Set down the data again word for word. Skip any pictures.

Segment Start: Data section

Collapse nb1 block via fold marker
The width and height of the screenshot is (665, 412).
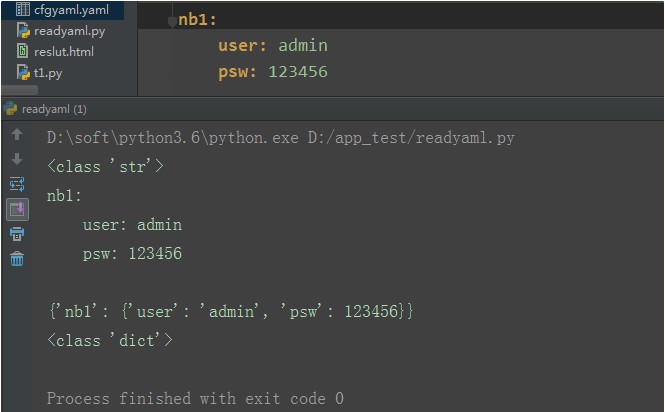pyautogui.click(x=172, y=21)

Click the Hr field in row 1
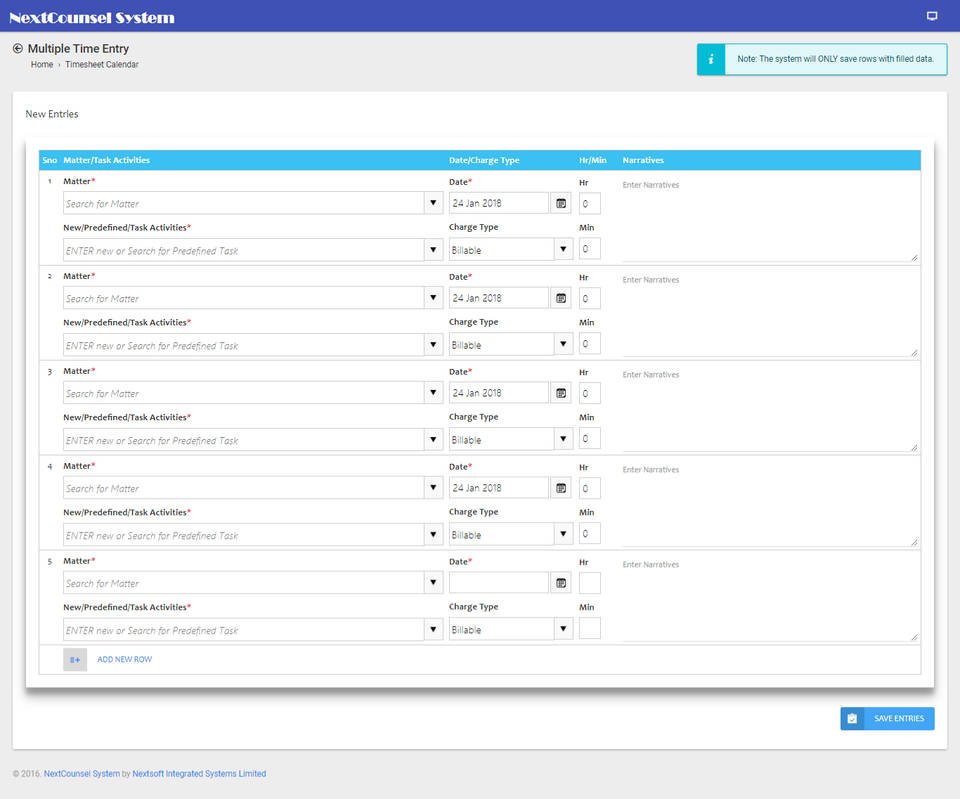click(x=589, y=203)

Segment End: Data section

▸ **Task response**:
Collapse nb1 block via fold marker
The width and height of the screenshot is (665, 412).
pyautogui.click(x=172, y=21)

Click the Hr field in row 1
click(x=589, y=203)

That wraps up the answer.